▶ [SHORT EXERCISE]: Arrange the material beginning with the line containing "screenshot is (2576, 1372)." and continuing through the line containing "fetch news is" as a two-column CSV with the headers input and output. Give one row for each entry, placing its text and its answer in separate quoted fields, with line breaks replaced by spaces.
··· LISTED RECORDS ···
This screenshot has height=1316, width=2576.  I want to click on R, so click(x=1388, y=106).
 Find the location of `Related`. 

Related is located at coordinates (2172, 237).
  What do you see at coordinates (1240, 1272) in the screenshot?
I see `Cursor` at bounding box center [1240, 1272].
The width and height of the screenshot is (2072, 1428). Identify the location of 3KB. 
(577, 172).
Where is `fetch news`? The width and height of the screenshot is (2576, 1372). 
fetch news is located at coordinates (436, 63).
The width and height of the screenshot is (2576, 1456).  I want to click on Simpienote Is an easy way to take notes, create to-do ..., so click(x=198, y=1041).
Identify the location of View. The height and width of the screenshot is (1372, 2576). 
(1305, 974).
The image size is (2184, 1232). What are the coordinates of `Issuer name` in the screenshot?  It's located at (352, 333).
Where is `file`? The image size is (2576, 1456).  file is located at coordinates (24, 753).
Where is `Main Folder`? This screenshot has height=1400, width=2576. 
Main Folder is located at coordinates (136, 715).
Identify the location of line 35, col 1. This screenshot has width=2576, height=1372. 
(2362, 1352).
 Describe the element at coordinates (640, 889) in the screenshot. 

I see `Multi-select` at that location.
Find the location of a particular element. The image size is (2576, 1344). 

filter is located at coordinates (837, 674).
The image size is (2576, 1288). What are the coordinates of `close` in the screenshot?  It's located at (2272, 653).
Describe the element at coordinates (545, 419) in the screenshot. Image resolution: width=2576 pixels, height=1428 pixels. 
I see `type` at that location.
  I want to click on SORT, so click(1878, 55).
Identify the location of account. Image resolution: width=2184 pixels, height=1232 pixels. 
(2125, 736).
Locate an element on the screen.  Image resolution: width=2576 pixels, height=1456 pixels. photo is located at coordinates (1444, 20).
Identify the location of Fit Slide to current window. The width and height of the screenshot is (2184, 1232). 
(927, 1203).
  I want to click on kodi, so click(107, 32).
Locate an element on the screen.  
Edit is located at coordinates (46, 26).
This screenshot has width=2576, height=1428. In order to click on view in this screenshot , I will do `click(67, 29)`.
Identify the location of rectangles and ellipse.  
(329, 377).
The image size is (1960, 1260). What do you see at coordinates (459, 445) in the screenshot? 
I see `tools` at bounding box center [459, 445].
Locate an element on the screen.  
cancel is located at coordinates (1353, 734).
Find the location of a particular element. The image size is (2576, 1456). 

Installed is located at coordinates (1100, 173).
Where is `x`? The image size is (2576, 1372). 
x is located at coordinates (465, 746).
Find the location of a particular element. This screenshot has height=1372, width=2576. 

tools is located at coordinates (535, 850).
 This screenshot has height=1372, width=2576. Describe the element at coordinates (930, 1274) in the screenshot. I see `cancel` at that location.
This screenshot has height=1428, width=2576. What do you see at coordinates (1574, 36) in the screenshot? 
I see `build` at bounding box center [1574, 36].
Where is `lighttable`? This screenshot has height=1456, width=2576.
···
▶ [SOLVED EXERCISE]:
input,output
"Where is `fetch news`? The width and height of the screenshot is (2576, 1372).","fetch news is located at coordinates (436, 63)."